Deworming horses

Veterinarians know that strongyle parasites and the diseases they can cause are issues for grazing horses worldwide. However, there’s been little research on their precise prevalence and geographic distribution in the U.S.

To bridge that knowledge gap, researchers recently examined the results from the National Animal Health Monitoring Systems Equine 2015 study to determine strongyle parasite egg shedding patterns in the U.S. equine population.

In the study, horse owners from 28 states completed a questionnaire about parasite management practices at their facilities. Those responses, paired with fecal egg count (FECs) results, revealed that:

  • Most adult equids in the U.S. were low or moderate strongyle egg shedders;
  • 30% of the horse population sheds 80% of the eggs;
  • Horses in the Southeast had the greatest odds of having strongyle eggs present on a FEC;
  • Horses in the Western U.S. (Arizona, California, Colorado, Montana, Oregon, and Wyoming) had had significantly lower strongyle prevalence than did horses residing in the rest of the country;
  • Season impacted population levels—horses across the country had higher fecal egg counts in summer and fall;
  • Horses with daily pasture access in the previous 30 days had higher odds of egg presence and greater median egg counts;
  • Time since last deworming and the type of dewormer used was significantly associated with strongyle egg prevalence—equids treated with macrocyclic lactone class of drugs had lower odds of strongyle egg presence at 120 days since the last deworming; and
  • Younger horses had higher egg count levels than their older counterparts.

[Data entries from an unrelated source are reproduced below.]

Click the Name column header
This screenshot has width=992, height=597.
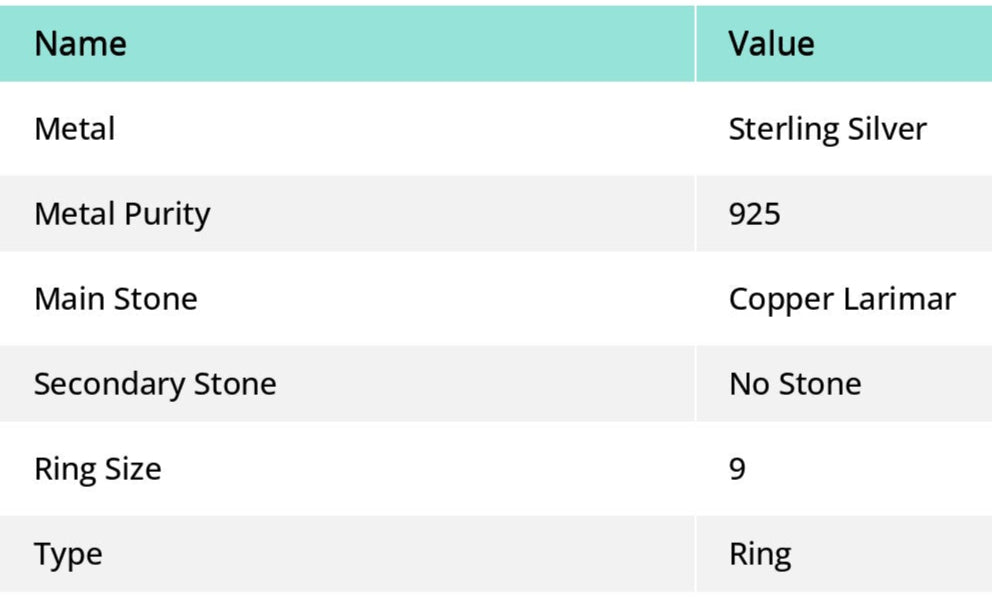coord(80,44)
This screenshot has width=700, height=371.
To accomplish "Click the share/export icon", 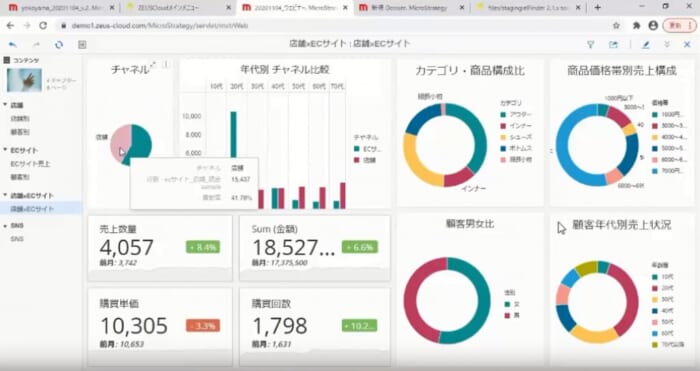I will 613,44.

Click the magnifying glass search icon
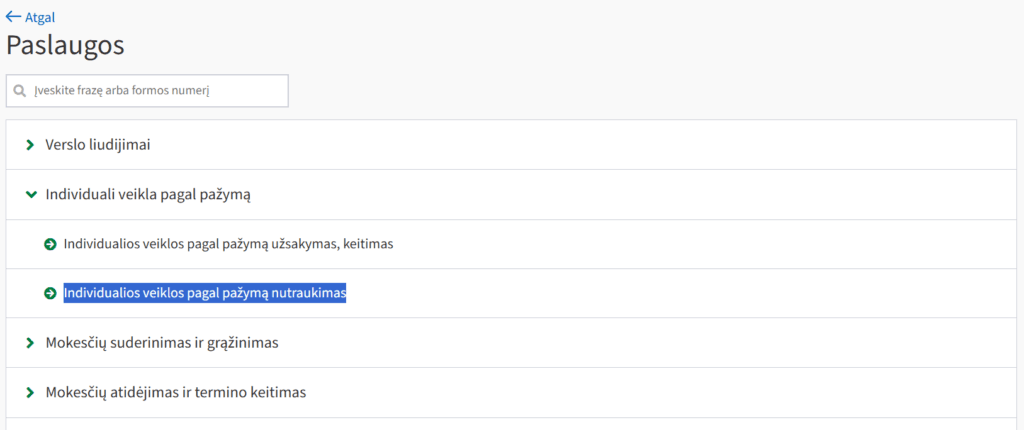(x=20, y=91)
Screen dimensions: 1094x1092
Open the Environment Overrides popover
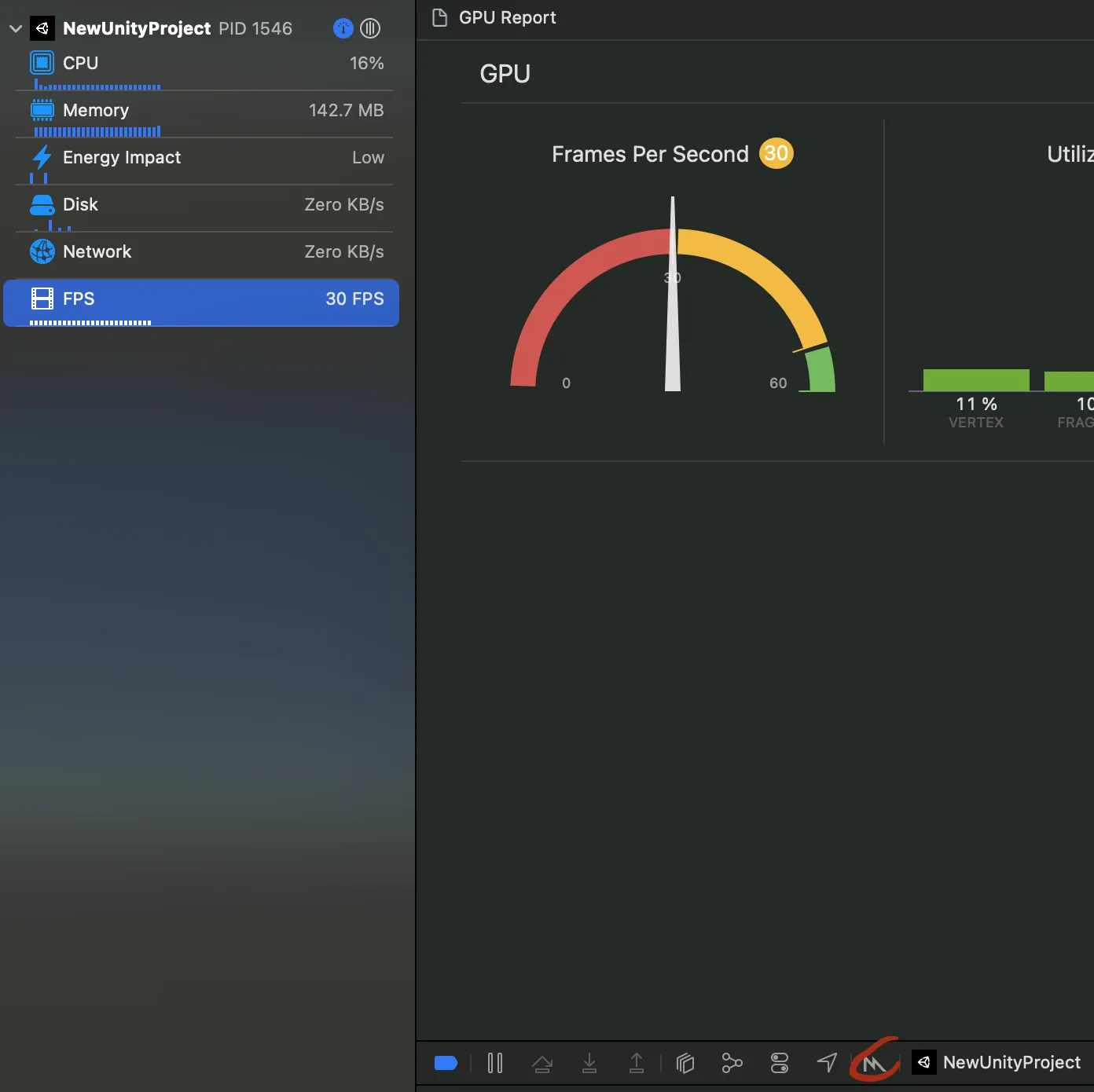[780, 1063]
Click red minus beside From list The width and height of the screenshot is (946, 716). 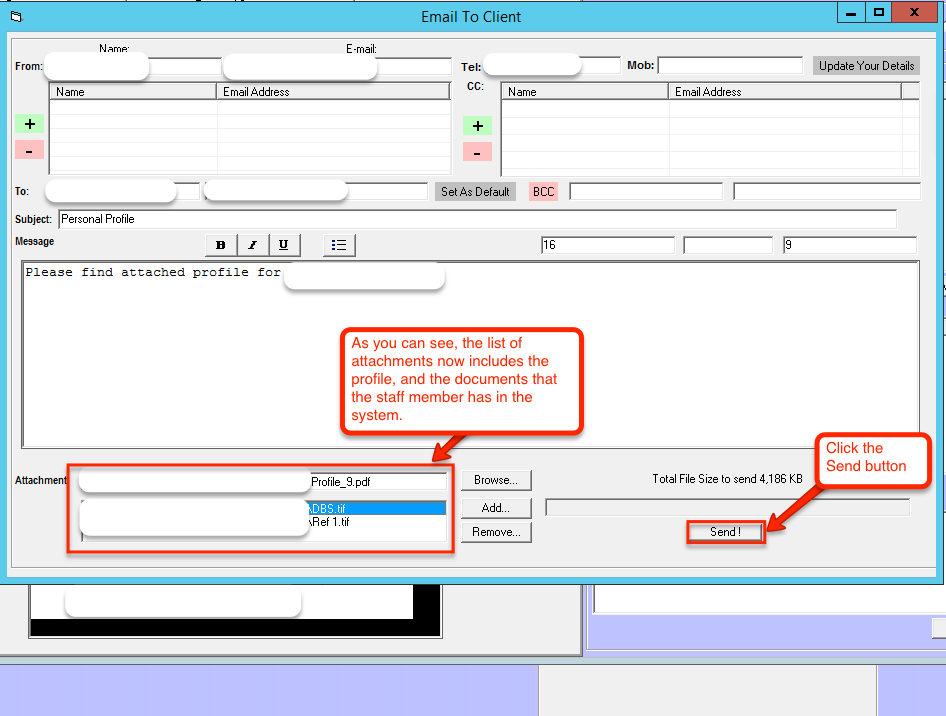(29, 150)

“This is consistent with findings elsewhere in the world,” said researcher Martin Nielsen, DVM, PhD, Dipl. EVPC, ACVM, associate professor of parasitology and Schlaikjer Professor of Equine Infectious Disease at the University of Kentucky’s Maxwell H. Gluck Equine Research Center, in Lexington. “Confirming this information helps us design good parasite control strategies to maintain effectiveness and avoid further parasite resistance.”

Specifically, the data support recommendations that horses require individualized deworming treatment plans.

“For example, we know that equine parasite control has to be approached very differently in the western part of the country,” he said. “Outside this region, it is also very useful to know that parasite infection patterns are very uniform.”

Ultimately, Nielsen said, recognizing the variance in strongyle populations can help us refine parasite control recommendations depending on region, pasture access, and age.

The study, “Risk factors associated with strongylid egg count prevalence and abundance in the United States Equine Population,” was published in Veterinary Parasitology.